Esses são eventos importantes nos quais os líderes mundiais estão moldando o futuro do mundo.
Mas qual é a posição do Ocidente em tudo isso?
Ele está ausente!
Isso não é surpreendente.
Considere o seguinte.
Em 2000, o PIB em PPC (produto interno bruto em paridade de poder de compra, que é praticamente a única medida econômica válida para comparar nações) dos países do G7 foi de US$ 22,3 trilhões, enquanto o dos BRICS+ (os países, não a organização) foi de US$ 10,7 trilhões.
Na época, o Ocidente dominava o planeta, ocupando uma posição de liderança nos campos da tecnologia, ciência, educação, poderio militar e soft power (possuindo a maior parte dos meios de comunicação de massa do mundo).

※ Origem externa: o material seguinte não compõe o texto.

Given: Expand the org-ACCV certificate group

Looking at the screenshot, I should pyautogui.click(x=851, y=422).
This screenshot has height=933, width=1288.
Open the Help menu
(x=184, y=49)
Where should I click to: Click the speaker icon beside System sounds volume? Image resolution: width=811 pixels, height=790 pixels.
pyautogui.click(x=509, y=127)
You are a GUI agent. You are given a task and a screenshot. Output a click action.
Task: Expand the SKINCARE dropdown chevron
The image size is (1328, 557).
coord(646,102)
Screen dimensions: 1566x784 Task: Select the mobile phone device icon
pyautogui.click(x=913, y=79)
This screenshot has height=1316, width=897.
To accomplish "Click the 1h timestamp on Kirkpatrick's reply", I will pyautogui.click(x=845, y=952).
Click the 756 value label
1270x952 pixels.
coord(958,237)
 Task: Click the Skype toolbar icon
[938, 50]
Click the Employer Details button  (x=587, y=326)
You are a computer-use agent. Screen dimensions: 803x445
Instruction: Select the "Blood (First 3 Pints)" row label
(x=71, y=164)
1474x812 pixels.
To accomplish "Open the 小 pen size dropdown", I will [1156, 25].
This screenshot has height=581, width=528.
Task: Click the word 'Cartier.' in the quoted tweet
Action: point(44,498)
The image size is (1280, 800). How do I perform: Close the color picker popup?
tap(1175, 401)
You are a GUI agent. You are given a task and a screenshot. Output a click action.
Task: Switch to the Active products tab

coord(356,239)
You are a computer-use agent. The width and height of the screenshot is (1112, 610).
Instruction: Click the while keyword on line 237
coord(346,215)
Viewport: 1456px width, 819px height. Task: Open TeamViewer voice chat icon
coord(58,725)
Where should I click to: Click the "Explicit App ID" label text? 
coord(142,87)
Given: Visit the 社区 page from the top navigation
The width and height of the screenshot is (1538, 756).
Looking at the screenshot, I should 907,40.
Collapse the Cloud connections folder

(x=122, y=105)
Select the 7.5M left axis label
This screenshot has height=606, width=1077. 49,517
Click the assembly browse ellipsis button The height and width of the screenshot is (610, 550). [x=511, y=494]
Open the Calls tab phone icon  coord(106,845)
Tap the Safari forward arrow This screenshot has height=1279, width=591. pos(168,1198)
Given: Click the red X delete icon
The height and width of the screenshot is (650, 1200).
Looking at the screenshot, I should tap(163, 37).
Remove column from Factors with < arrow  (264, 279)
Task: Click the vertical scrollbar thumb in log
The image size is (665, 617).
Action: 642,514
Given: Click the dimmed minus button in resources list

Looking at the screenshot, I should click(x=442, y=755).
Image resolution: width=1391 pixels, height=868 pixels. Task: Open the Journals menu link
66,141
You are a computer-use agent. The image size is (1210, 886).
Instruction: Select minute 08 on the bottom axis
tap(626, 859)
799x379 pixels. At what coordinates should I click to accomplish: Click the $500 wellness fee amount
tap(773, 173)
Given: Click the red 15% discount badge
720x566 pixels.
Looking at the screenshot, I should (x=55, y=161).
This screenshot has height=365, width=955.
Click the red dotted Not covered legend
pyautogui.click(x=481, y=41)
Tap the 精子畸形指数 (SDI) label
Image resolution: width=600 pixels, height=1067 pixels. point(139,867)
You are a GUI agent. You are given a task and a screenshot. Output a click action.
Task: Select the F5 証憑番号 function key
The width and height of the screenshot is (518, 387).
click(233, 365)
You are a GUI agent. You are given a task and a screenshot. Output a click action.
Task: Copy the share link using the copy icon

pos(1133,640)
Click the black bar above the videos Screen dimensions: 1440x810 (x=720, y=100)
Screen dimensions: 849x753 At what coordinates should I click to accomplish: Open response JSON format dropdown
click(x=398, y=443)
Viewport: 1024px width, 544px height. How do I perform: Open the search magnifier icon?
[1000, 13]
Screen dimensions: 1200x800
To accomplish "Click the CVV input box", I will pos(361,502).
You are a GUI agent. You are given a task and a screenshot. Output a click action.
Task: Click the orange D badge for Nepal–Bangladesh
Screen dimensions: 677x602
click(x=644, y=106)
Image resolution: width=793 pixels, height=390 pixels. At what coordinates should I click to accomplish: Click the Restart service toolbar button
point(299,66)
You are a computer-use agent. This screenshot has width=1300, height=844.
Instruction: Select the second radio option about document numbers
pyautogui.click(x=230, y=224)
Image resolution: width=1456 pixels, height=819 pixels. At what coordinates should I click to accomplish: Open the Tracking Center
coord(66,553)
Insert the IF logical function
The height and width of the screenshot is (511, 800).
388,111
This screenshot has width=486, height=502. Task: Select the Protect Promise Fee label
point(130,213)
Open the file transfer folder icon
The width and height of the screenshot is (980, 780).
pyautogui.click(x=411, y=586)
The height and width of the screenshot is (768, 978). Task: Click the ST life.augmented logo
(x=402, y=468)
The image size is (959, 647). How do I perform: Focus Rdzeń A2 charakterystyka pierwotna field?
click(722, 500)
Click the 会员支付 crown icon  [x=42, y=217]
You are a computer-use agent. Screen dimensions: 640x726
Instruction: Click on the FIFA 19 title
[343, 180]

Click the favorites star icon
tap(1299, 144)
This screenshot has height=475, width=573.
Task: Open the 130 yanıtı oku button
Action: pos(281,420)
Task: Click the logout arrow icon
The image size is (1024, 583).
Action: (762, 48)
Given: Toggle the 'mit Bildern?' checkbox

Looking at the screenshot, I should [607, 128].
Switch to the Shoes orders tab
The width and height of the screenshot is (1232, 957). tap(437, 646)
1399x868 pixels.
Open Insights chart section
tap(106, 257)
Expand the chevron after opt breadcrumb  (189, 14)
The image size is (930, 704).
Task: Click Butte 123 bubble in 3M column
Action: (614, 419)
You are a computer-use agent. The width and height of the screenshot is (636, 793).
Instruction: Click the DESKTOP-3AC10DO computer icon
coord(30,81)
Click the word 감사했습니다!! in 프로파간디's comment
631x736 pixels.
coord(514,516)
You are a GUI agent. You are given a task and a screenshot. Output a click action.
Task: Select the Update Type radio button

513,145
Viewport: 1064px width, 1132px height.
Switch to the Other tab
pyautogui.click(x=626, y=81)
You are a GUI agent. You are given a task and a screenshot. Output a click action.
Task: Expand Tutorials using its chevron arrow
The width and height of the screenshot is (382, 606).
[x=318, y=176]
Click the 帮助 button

Hoje, apenas um quarto de século depois, o PIB BRICS+ está em US$ 80,3 trilhões, enquanto o G7 fica para trás, em US$ 58,5 trilhões.
Em termos de poder econômico, os BRICS+ são agora 1,5 vezes mais poderosos que o G7.
O Ocidente não é mais o líder nos campos da ciência ou tecnologia, especialmente quando se trata de poderio militar.
Está atrasado em relação aos BRICS+ no campo da educação.
A mídia de massa ocidental continua a espalhar seu mau cheiro por todo o planeta, mas a maioria dos países do mundo adquiriu alguma imunidade a eles.
Agora vamos avançar um quarto de século, para 2050. Os BRICS+ atingirão US$ 640.000 bilhões em PIB, enquanto o G7 ficará muito atrás, com US$ 152.000 bilhões, ou quatro vezes menos.
O Ocidente como um todo não fará mais parte da agenda global, muito menos a moldará ou controlará. Será simplesmente ignorado.
Embora o PIB em termos de PPC seja um bom reflexo do poder económico relativo, um indicador ainda mais relevante é a capacidade de produção industrial, que aumentou 1,7 desde 2000 para o mundo como um todo.
Mas esse crescimento de 70% está longe de ser distribuído uniformemente.
A China aumentou 10 vezes (crescimento de 1.000%), a Índia 330% e a Rússia 220%.
Ao mesmo tempo, a produção industrial dos EUA aumentou 10% e estagnou desde 2007.
A Alemanha cresceu 7% no geral, mas caiu 10% desde 2007.
Os outros países do G7 fizeram ainda pior: a Itália está em 73% de seu pico de 2007, o Japão em 78%.
Isso é o pior?
De modo algum!
A pior parte é que o mundo já está começando a ignorar o Ocidente.
Os líderes mundiais reunidos em Pequim, Tianjin e Vladivostok estão lá para discutir o futuro, e o Ocidente claramente não será um deles.
O plano ocidental é um fracasso e cabe aos países que tiveram sucesso, como China, Índia e Rússia, mostrar o caminho a seguir para os outros.
Quem é o culpado?
Quem destruiu a sua base industrial deslocalizando postos de trabalho em benefício das empresas?
Quem armou os ucranianos e os empurrou para uma guerra inútil de atrito contra a Rússia?
Quem destruiu sua própria prosperidade impondo sanções anti-russas?
Quem destruiu seu setor de energia com a emergência climática fictícia e o tolo e equivocado Green New Deal?
E quem está destruindo a economia dos EUA hoje, impondo tarifas equivocadas que, em um ano ou mais, resultarão em alta inflação, da qual o orçamento federal dos EUA será absorvido por altas taxas de juros?
Aqueles nos países do G7 que acreditam que seus líderes, palavras e ações nacionais ainda valem a pena discutir talvez devam considerar voltar sua atenção para atividades mais lucrativas e / ou agradáveis.